> [ASSIGNMENT]: Every line with the word "computer" in it should be extracted from the data that follows.
:: PROVIDED DATA ::
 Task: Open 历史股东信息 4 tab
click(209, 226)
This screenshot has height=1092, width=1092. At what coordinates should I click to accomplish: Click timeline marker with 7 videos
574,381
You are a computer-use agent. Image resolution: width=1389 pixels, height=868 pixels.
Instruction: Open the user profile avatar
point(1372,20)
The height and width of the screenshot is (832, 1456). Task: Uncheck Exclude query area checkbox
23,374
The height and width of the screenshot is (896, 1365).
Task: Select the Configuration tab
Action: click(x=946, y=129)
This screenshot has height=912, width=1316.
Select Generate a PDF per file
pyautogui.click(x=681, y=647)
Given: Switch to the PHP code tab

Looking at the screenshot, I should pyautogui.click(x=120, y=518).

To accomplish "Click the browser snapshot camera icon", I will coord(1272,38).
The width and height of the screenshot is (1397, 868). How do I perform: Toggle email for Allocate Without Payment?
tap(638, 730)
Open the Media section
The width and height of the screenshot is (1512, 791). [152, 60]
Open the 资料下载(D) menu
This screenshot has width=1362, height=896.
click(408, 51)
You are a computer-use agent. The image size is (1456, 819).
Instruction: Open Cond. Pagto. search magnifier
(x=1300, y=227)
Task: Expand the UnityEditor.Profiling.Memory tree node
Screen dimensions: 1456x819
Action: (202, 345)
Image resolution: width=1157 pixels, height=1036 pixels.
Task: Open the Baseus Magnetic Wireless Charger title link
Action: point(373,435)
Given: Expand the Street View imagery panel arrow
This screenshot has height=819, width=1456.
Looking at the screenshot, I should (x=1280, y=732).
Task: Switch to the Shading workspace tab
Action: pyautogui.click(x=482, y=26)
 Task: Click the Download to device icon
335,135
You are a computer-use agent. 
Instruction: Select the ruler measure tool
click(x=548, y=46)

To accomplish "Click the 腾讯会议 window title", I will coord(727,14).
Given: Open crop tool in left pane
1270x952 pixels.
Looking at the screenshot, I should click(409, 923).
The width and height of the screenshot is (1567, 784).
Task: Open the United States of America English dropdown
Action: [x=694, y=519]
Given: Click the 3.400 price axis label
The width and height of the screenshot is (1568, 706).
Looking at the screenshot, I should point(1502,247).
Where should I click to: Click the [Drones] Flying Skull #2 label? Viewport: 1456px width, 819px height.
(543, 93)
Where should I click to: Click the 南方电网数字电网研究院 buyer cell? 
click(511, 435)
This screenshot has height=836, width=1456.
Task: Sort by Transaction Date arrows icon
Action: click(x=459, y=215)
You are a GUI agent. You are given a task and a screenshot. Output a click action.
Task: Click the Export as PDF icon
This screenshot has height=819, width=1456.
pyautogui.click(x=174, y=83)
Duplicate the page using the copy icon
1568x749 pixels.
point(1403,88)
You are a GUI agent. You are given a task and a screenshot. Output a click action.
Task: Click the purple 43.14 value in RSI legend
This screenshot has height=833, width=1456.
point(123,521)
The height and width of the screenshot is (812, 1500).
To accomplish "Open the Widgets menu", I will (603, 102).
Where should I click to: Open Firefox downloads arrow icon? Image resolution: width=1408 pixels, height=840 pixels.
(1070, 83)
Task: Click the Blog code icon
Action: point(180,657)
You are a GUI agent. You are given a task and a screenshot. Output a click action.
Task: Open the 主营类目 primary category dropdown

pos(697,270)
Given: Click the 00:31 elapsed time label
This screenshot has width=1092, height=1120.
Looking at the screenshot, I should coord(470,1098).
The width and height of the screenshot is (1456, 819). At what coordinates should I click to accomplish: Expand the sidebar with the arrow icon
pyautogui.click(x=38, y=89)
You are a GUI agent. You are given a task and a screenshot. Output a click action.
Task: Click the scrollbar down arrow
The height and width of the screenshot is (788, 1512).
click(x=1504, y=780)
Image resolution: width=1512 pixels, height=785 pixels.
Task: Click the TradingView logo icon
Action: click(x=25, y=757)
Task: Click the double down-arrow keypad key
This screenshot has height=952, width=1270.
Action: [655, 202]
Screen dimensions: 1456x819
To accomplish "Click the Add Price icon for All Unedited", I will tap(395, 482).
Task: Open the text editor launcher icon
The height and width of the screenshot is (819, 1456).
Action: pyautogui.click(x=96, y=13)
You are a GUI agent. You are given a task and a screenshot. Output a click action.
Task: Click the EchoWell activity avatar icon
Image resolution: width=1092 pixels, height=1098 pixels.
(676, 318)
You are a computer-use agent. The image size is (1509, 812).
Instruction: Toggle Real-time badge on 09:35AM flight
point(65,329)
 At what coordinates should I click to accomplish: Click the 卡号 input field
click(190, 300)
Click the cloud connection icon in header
:::
> [THE COMPLETED TASK]:
You are a computer-use agent. Image resolution: width=1389 pixels, height=868 pixels.
You are a computer-use agent. The image size is (1456, 819).
You are a computer-use agent. 
You are a computer-use agent. The image size is (1509, 812).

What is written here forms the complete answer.